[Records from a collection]
^^^^

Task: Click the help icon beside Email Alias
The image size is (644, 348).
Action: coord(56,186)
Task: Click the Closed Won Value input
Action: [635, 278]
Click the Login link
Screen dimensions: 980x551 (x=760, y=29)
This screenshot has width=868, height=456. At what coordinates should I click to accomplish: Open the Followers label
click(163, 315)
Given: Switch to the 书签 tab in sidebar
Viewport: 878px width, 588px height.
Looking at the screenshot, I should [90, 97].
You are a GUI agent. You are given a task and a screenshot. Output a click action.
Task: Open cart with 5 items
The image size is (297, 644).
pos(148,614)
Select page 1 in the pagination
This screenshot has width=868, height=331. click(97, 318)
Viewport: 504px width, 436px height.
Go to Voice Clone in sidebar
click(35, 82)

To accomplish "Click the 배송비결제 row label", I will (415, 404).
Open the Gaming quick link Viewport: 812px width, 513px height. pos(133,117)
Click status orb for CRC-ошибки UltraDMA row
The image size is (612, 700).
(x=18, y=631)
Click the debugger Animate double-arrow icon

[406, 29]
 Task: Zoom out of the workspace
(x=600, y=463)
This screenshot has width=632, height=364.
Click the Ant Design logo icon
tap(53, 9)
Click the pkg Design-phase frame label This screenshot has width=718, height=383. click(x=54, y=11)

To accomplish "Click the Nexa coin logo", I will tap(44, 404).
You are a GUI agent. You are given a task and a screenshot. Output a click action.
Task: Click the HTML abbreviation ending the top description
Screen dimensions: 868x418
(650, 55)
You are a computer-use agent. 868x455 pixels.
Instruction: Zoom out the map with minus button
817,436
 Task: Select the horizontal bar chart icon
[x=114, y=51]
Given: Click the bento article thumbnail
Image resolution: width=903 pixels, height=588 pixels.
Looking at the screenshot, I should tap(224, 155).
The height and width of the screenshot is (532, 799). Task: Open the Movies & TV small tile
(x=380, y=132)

^^^^

**Exercise description:**
Nothing but the lines from the one with "The height and" through the final line of the records may appear in the answer, and each must be transcribed exactly.

**Task answer:**
The height and width of the screenshot is (532, 799). Task: Open the Movies & TV small tile
(x=380, y=132)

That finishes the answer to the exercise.